## [Activity]
Please print out the entries below unchanged and skip the images.

## [Data records]
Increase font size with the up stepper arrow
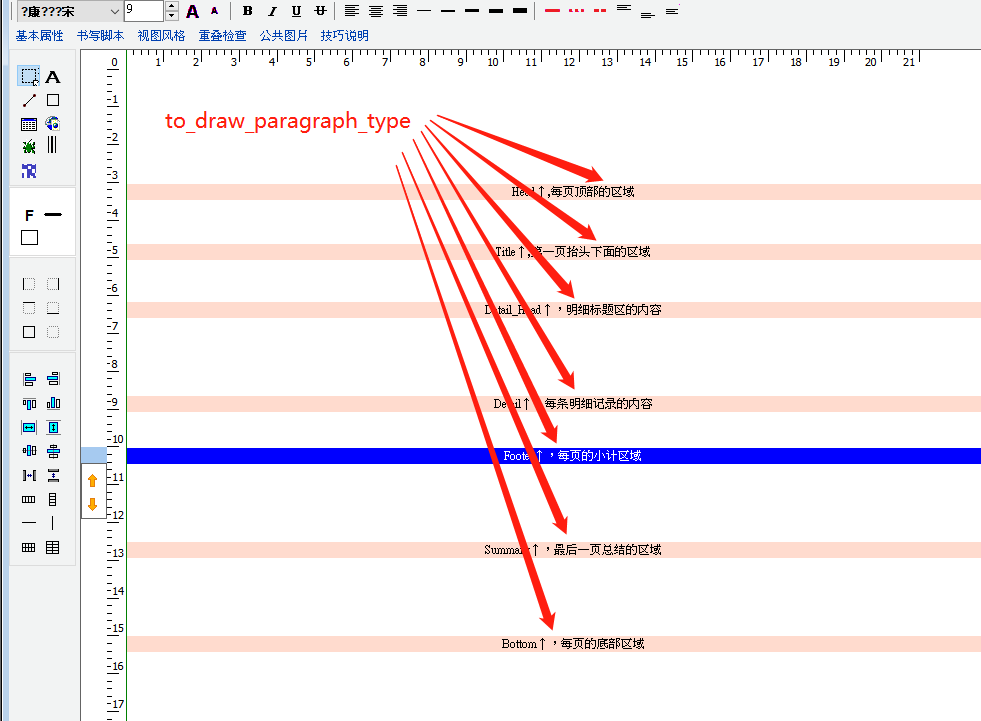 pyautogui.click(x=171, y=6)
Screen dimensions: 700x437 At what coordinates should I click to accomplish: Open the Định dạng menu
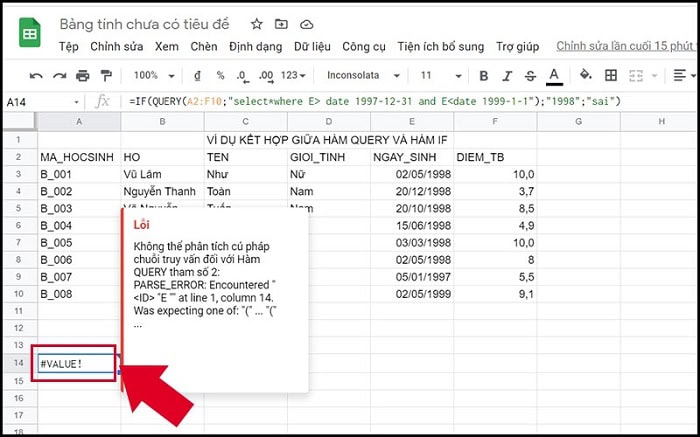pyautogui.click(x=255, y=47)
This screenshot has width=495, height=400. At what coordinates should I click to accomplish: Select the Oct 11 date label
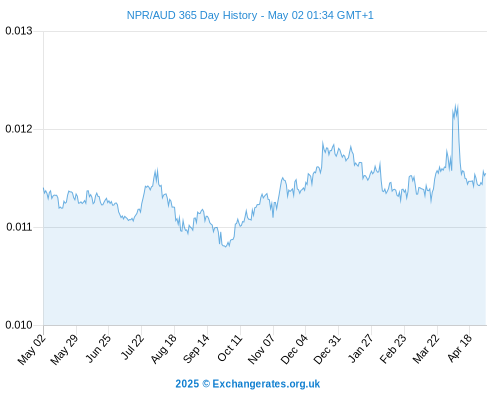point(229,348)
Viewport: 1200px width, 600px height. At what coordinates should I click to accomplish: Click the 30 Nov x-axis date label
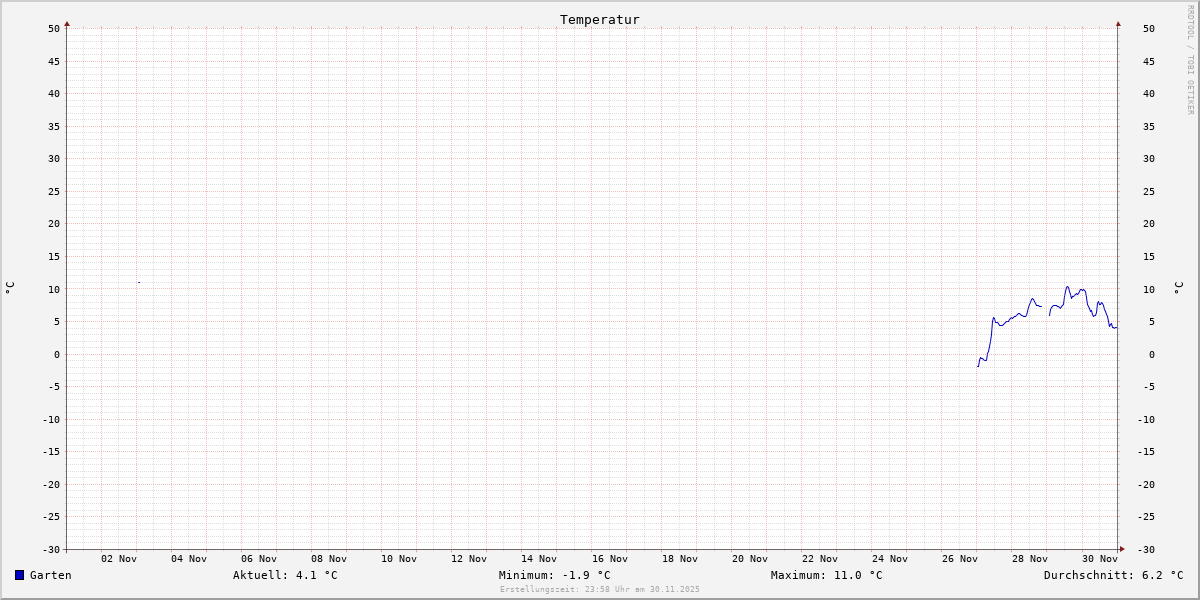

## [Output below]
Increase font size with the up stepper arrow
 pyautogui.click(x=171, y=6)
Screen dimensions: 700x437 At what coordinates should I click to accomplish: Open the Định dạng menu
pyautogui.click(x=255, y=47)
This screenshot has width=495, height=400. At what coordinates should I click to accomplish: Select the Oct 11 date label
point(229,348)
Viewport: 1200px width, 600px height. At what coordinates should I click to accomplish: Click the 30 Nov x-axis date label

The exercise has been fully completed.